In the succeeding years individual physicists and groups of physicists offered opinions regarding whether powerline EMFs affect human health. But their arguments were no different from those of Schwan. It dawned on me that Schwan and those who think like him were not offering poorly thought-out opinions. Rather, within the frame of reference of what science was to them, these physicists considered themselves to be correct and it was hard to imagine anything that could make them change their minds. Schwan, for example, reacted to his cross-examination not by conceding that he could not sustain his position, but rather by becoming angry at the cross-examiner. At one point he glared at the attorney and said that he was a "very poor physicist." Schwan really believed he was right and that he could convince a room full of good physicists that he was right because they would understand how he thinks.

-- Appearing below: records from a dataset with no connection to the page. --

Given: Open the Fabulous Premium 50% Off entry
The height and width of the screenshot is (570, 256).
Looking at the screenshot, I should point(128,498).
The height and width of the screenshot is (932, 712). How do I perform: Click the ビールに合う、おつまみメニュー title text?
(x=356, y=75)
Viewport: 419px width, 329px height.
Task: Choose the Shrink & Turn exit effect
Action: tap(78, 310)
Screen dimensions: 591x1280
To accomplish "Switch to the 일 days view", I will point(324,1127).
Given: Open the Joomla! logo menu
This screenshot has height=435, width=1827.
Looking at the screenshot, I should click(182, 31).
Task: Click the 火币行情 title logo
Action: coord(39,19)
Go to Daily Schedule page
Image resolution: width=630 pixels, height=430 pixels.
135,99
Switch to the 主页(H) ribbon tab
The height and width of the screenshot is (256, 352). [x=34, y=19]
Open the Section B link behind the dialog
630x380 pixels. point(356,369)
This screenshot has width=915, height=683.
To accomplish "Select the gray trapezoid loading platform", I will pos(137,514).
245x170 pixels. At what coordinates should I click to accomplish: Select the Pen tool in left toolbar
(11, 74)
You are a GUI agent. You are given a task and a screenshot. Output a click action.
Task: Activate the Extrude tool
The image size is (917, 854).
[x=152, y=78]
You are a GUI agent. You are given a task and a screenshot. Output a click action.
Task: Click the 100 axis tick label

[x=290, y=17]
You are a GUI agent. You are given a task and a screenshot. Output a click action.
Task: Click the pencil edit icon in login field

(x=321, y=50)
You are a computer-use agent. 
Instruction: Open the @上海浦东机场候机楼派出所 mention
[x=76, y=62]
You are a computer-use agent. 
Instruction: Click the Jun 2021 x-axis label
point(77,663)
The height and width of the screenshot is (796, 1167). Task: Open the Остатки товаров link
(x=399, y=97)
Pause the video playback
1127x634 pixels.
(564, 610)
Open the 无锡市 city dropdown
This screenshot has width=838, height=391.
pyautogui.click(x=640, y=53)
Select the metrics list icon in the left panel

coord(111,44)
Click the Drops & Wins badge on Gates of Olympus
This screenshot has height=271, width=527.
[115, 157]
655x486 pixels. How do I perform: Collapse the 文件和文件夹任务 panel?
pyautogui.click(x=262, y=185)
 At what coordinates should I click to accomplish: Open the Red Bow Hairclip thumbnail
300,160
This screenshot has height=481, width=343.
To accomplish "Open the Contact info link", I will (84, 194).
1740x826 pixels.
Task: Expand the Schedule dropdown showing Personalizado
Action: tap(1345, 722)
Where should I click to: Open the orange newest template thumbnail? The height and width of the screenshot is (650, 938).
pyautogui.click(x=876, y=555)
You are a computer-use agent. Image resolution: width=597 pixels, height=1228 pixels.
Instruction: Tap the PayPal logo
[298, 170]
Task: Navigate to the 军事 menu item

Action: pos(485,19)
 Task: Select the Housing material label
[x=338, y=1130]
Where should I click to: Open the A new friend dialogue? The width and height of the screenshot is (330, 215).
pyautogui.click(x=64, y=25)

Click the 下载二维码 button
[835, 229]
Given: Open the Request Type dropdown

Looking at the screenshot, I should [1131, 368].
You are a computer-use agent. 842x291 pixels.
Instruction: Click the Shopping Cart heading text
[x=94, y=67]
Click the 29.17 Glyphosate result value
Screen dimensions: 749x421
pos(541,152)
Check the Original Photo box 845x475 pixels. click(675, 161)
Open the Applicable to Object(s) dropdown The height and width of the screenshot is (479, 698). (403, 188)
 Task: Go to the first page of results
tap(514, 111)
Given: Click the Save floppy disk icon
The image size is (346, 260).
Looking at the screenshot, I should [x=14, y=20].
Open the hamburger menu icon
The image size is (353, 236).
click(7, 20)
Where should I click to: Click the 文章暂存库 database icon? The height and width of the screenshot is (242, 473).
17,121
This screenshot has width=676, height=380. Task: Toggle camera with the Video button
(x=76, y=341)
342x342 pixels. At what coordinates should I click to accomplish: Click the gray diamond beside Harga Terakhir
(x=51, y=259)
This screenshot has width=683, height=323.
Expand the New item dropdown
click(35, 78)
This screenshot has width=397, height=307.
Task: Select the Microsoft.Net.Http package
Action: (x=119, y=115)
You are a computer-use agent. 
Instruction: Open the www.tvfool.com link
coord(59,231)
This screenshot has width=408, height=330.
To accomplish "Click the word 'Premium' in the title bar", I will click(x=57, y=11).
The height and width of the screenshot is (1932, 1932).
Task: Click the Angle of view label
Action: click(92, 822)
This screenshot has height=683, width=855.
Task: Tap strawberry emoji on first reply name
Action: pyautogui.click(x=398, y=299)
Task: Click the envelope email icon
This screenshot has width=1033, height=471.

Many professional physicists, including even Nobel Prize winners, believe that their approach to the study of the natural world is pertinent to and can be used to address the issue whether powerline EMFs affect human health. Somehow, I thought as I watched Schwan in April of 1976, this is not the case. He was being a good physicist on the witness stand. If all the physicists in the country were asked to vote, I think they would have backed him and simply equated being a good physicist with being a good scientist. Perhaps the problem was not Schwan's way of thinking, but the relevance of his way of thinking to the issue of powerline EMF health risks.
I begin mulling over how scientists think, and how they decide what is or is not a scientific fact. It's easy to see that specific questions like Do powerline EMFs affect human health? are meaningless unless one specifies how the scientific facts to be used in answering the question will be obtained. Why? Because if Dr. A requires that scientific facts be obtained in a particular way, and Dr. B requires that they be obtained in some other way, then Drs. A and B can never agree. The other guy's data is simply junk science.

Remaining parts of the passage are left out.